Filmmaker Wong Kar-Wai

Wednesday, Feb 7 2001

For a fair number of people, Wong Kar-Wai is Hong Kong cinema, the only contemporary filmmaker from that city-state who has become a brand name on the international film-festival and art-house circuit. And he is not without honor in his hometown. His elusive, fragmented, fetishistically accessorized character studies, embellished with American pop tunes and wreathed in longing and mournful recollection, have won almost as many prizes at the annual Hong Kong Film Awards as they have abroad -- a string of honors that culminated last year when In the Mood for Love, which opened in Los Angeles last week, won a best-actor trophy for star Tony Leung Chu-Wai. But Wong is clearly an anomaly in a film industry like Hong Kong’s, which is almost feverishly commercial. A legendary fanatic about details of behavior and locale, he has been known to launch $3 million productions on little more than a concept, a setting and a handful of characters -- only to spend years shooting and re-shooting a film, revising the storyline from one week to the next and discarding entire plot threads already shot. The production of In the Mood was a two-year marathon that ended just days before the film premiered at Cannes last May.
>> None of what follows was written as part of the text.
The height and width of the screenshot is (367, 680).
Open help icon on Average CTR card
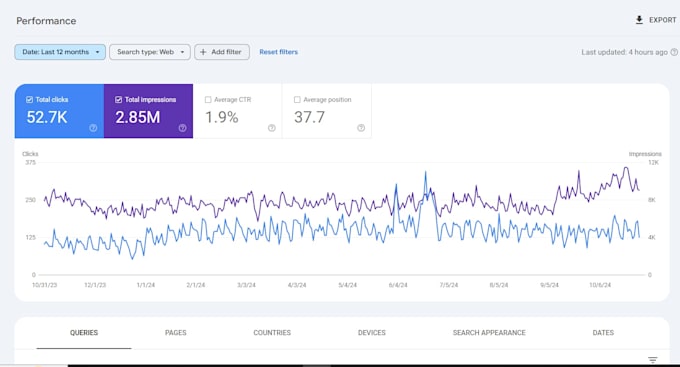272,128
Lanky and long-legged, and often sporting shades even indoors (one passionate fan site on the Web is called The Eyes Behind the Sunglasses), Wong is an outsider in another sense, as well: He was born not in Hong Kong but in Shanghai, in 1958, and came to the then--Crown Colony when he was barely 5 years old. He grew up in a teeming Shanghai immigrant community, a milieu almost exactly like the one that forms the backdrop of his newest film. In the Mood for Love is not directly autobiographical, Wong insists; nothing in his own experience suggested the film‘s central story of a man and a woman (Leung and Maggie Cheung), next-door neighbors in an apartment building full of noisy Shanghai immigrants; the two barely speak two words to each other -- until they discover that their spouses are having an affair.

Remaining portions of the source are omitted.